[Testo proposto]
·····
Far East Film 12 – The Message

Un ottimo film di spionaggio cinese ambientato negli anni ’40. Agenti segreti in incognito, infiltrati rivoluzionari, complotti da ordire e da sventare: ingredienti indispensabili di questo più che piacevole intrigo nazionale in cui il “messaggio” del titolo viene anteposto alla vita stessa degli attori in gioco.

L’ambientazione alla Agatha Christie, in un castello isolato e irraggiungibile, non deve ingannare, perché non si tratta di una semplice riedizione di Dieci piccoli indiani o di un Invito a cena con delitto: da un clima di curiosa suspense si passa rapidamente a claustrofobiche torture, colpi di scena, comportamenti illeggibili e difficilmente interpretabili secondo canoni prevedibili. Ottimi attori, buona storia, personaggi molti “cinesi” – dediti, impassibili, sacrificali – e ha per così dire tracciato la “cifra” del festival, quest’anno: film magari non coinvolgenti o emozionanti in modo sconvolgente, come lo scorso anno, ma sicuramente curati, approfonditi, maturi.
·····
[Estratti di dati]
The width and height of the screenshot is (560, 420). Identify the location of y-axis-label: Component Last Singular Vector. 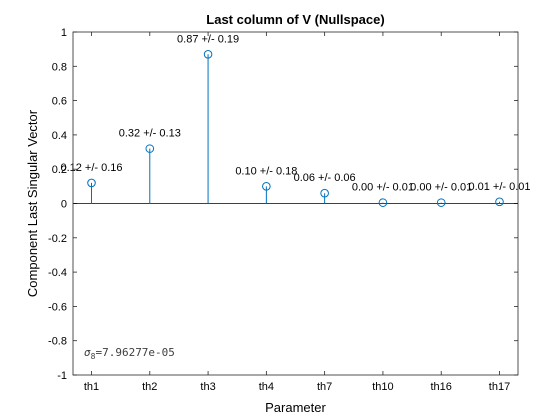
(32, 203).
·····
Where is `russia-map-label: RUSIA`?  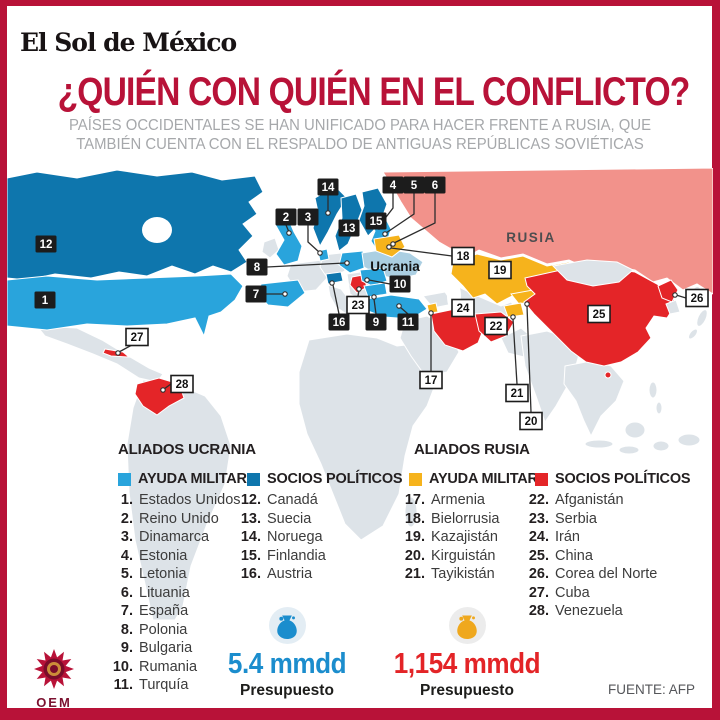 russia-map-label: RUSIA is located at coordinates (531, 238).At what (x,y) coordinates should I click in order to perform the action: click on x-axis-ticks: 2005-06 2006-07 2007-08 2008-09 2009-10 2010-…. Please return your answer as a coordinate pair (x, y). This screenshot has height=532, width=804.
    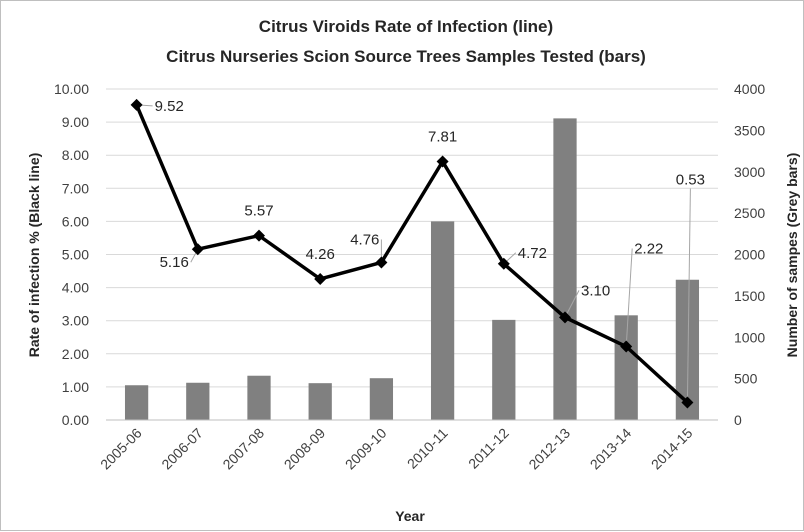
·····
[Esercizi]
**A.** Le affermazioni (i), (ii) e (iii) concordano con la recensione di The Message? Per ciascuna rispondi sì o no e cita alla lettera le parole decisive della recensione.
(i) Il film è ambientato negli anni ’40.
(ii) Il film è una semplice riedizione di Dieci piccoli indiani.
(iii) La vicenda si svolge in un castello isolato.
**B.** Ripeti alla lettera il passo della recensione che va da "Un ottimo film" fino a "attori in gioco." incluso.
I record non hanno alcun legame con la recensione.

[Le tue risposte]
**A.**
(i) Sì: "ambientato negli anni ’40".
(ii) No: "non si tratta di una semplice riedizione di Dieci piccoli indiani".
(iii) Sì: "in un castello isolato e irraggiungibile".

**B.**
Un ottimo film di spionaggio cinese ambientato negli anni ’40. Agenti segreti in incognito, infiltrati rivoluzionari, complotti da ordire e da sventare: ingredienti indispensabili di questo più che piacevole intrigo nazionale in cui il “messaggio” del titolo viene anteposto alla vita stessa degli attori in gioco.